Pestonji BomanjiFig. 2

  While studying the history of Indian sculptures, especially during the time period between the 18th and 20thcentury, the relationship shared between sculpture and materiality is singly motivated by predictable experiments. In such a definitive setting, the sculptures by Adi Davierwalla present a fresh view to the art of sculpting in India. Alienating a unified meaning, the scrap is molded to craft a subtle language of abstract art. The geometrical orderliness painted in black sculptures can be mistaken as the epitome of harmony and balance. On further probing, the sharp metal edges on a wooden seating, playing with Greek mythology and Christian symbolism, seem to covertly display the dual sense of anguish and acceptance on the part of the artist’s community.
  The cityscape is a popular theme imbibed by the artists and writers across the continent. When translated into the frame of the canvas, the city as a space immortalizes the world of hyper-reality. In a similar vein, the painting titled Off-Lamington Road by the artist Gieve Patel captures the alleyway of the city of Bombay: populated by a collection of individuals and familiar buildings in flat colors. Brimming with crowds of people, the collective behavior unassumingly highlights everyday life. The element of human apathy, in the shape of the child rag pickers and a barely dressed woman lying on the ground, brings social reality to the surface of an otherwise pleasantly chaotic scene. The artist as a flâneur captures the sight with the ease of a distant observer and an engaging participant.

Gieve Patel Fig. 3

  If colonial modernity opened new shores of possibilities, it also necessitated the need for agreement and assimilation of the multiplicity of discourses. Dissipating the existing social discrepancy, the façade of the Nehruvian utopia, in independent India, further deepened the gap. The concept of identity in the formative years of nation-building reinforced the population statistics to create the boundaries of majority and minority. The absence of the minority Parsi artists’ contribution from the talking points of the major modern art schools in India: Calcutta Group (1943), Bombay Progressive Artists’ Group (1947), and Delhi Silpi Chakra (1949) highlights the gaps and fissures in the discourse of canon-building. The collection of artworks at the two exhibition acts as a reminder of what has been missing in the creation of the treatise on Indian modern art.
  The Indian modernist artists remain favorites among the international art market investors. For instance, the Untitled work by VS Gaitonde was sold for the price of $4,416,502 at Christie’s in December 2015. The artwork made the headlines not just because it had set a new record for the artist Gaitonde, but also for achieving the highest price ever recorded for Indian art. Under the economy of the art market, the modernist Indian artists have followed the trend of consistent success. The aim of the exhibitions Painted Encounters- Parsi Traders and Community and No Parsi is an Island to reclaim the silenced voices fills in for the absence of Parsi in globalized art. The exhibitions navigate the viewers through the aesthetic path treaded by the Parsi artists: the land of undocumented art practitioners and connoisseurship.

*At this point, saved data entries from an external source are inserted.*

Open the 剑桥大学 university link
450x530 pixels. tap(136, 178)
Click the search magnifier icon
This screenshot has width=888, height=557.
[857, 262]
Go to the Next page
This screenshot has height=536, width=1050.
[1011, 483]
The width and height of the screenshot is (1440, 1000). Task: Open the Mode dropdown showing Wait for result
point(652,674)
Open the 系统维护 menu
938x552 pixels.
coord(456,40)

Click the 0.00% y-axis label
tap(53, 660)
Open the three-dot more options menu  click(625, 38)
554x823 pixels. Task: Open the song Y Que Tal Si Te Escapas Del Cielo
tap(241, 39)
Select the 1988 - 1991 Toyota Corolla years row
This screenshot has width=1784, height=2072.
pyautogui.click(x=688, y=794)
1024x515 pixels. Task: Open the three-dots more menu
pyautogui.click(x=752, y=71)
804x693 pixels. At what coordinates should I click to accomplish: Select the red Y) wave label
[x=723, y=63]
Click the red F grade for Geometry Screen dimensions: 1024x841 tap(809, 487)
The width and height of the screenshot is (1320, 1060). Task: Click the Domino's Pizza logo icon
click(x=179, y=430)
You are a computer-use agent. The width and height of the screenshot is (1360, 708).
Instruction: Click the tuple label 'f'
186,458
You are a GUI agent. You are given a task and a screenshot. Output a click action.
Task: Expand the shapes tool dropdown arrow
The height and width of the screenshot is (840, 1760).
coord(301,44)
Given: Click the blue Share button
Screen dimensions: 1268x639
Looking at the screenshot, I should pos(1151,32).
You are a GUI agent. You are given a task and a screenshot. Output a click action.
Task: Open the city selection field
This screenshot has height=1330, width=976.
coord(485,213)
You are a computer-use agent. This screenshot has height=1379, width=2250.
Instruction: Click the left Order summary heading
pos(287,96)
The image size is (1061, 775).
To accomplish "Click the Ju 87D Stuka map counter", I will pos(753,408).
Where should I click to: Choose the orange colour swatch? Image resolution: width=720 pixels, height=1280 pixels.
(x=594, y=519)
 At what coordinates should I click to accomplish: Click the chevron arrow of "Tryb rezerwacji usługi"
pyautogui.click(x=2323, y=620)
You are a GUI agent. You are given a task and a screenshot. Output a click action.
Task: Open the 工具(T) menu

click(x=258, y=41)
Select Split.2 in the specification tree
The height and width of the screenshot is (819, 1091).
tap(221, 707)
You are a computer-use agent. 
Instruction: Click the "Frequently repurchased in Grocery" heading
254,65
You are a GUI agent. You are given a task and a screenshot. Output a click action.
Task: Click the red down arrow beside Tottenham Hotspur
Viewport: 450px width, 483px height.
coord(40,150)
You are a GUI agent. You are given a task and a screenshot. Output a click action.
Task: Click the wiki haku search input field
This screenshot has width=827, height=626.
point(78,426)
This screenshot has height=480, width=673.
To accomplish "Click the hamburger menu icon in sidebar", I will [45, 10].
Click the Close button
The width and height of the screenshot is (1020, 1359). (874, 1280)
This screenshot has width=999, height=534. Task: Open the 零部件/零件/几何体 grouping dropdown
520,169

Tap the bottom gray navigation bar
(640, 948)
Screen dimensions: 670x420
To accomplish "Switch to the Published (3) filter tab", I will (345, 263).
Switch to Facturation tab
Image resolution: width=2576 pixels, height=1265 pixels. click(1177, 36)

Painted Encounters- Parsi Traders and Community and and No Parsi is an Island
March 20 - May 29, 2016
National Modern Art Gallery (NGMA), New Delhi India

Fig. 1
Anonymous, Framji Bhikaji Panday seated on cotton bales at the Cotton Green
Photograph Courtesy: A Zoroastrian Tapestry, Art, Religion and Culture

Fig. 2
Pestonji Bomanji, In Feeding the Parrot
Courtesy: Chhatrapati Shivaji Maharaj Vastu Sangrahalaya (CSMVS), Mumbai, India

Fig. 3
Gieve Patel,  Off- Lamington Road
Collection: KNMA, New Delhi, India

Dilpreet Bhullar is working as an art coordinator at the Visual Arts Gallery, India Habitat Centre, New Delhi India.